Doctor of Political Sciences and Sociology and professor of Social History, Julia, in addition to Azaña, investigated by the schism of the socialist party in 1934, the democratic experiment of the Second Republic, the franco dictatorship, the Transition, or the history of Madrid. The historian Álvarez Junco has been defined on occasion as “the opposite of an intellectual in the media, of tertullian talkative”. His position was always “the defense of the complexity in the explanation of the past”. Yesterday highlighted the consistency of his work, the methodology, the objectivity and the passion (contained by the rationalization). “We have changed our way of seeing the TWENTIETH century Spanish,” he reported.
The historian Santos Juliá. gorka lejarcegi
Alvarez Junco put the focus on the ties that bind Julia with Azaña and what it considered the axis of the coherence of his work: “The two believe in the need of a State to organize and solve the problems of a country. Reforming the State to have credible institutions”. The historian, who spoke of their friendship and their travels together, he described to Julia as “very representative of the new history that emerged from the seventies”. A story “not nationalist or essentialist”. He pointed out that he was the one who robbed the spaniards of the monopoly of the synthesis of Spanish history.

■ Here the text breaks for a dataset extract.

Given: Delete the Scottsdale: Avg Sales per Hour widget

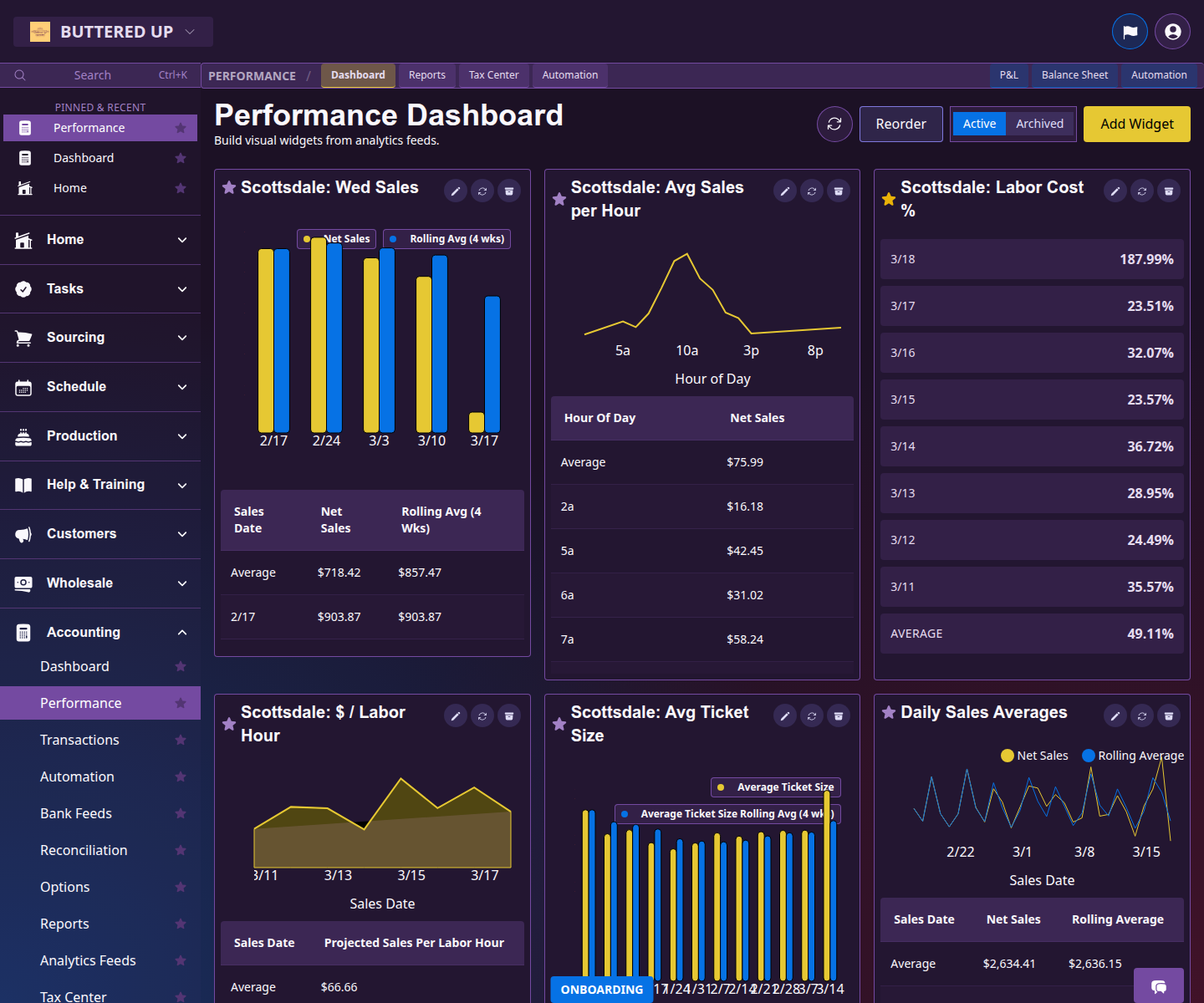Looking at the screenshot, I should pyautogui.click(x=839, y=191).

For his part, Moreno Luzon, whose doctoral thesis was directed by Julia, emphasized that the historian “understood Azaña as anyone.” Also he was rated as one of the great historians and the most important is that Spain has had on the TWENTIETH century. He recalled that he helped Julia in the work of collection, arrangement, and interpretation in seven volumes of the complete works of Azaña. How he reviewed his work, from social history to intellectual history and embodied performances original on the history of Spain. It also stressed its commitment to break the “stereotype of the failure” of Spain. “Categorically denied that the Spanish society was paralyzed in the first third of the TWENTIETH century. He refuted the idea that all were failures in the history of Spain”. His office of historian, he argued, was marked by three characteristics: passion, independence, and intellectual honesty. “It was someone that had to listen to. His work is not only good but it makes us better,” he concluded.
For Ridao, it is difficult to distinguish the figure of Saints, that of Azaña. In that sense he welcomed the fact that yesterday they commemorate together. The way that Julia has been mapped onto Azaña, emphasized Ridao, has expanded the visibility of the recent Spanish history, “with deep roots that reach us until today.” His contribution, he stressed, has revealed a Azaña pragmatic: “There was idealism in the republicanism of Azaña but pragmatism. Was a republican because the Monarchy fails in the defence of freedom”. Ridao stressed that historian revealed “the Azaña that shows us that the political is the State.” The Azaña that connects with the liberal tradition and tolerance: “The one who does not think in the nation, but the State”. In that line, attributed to Julia have shown the vision of the story that has Azaña, related to the Flaubert that was surprised that we talked about France before France existed. Ridao invited to not analyze Azaña as an icon but as a career.
The event, held at the hall of the Consistory, began with the reading of a text of Julia on the part of the actor and theater director José Luis Gómez. Among the attendees were family members of Azaña and Julia. The tribute was closed with the intervention of the cellist Marina Barba, who performed the piece Offering (Six pieces to the memory of Manuel Azaña), the composer Luis de Pablo.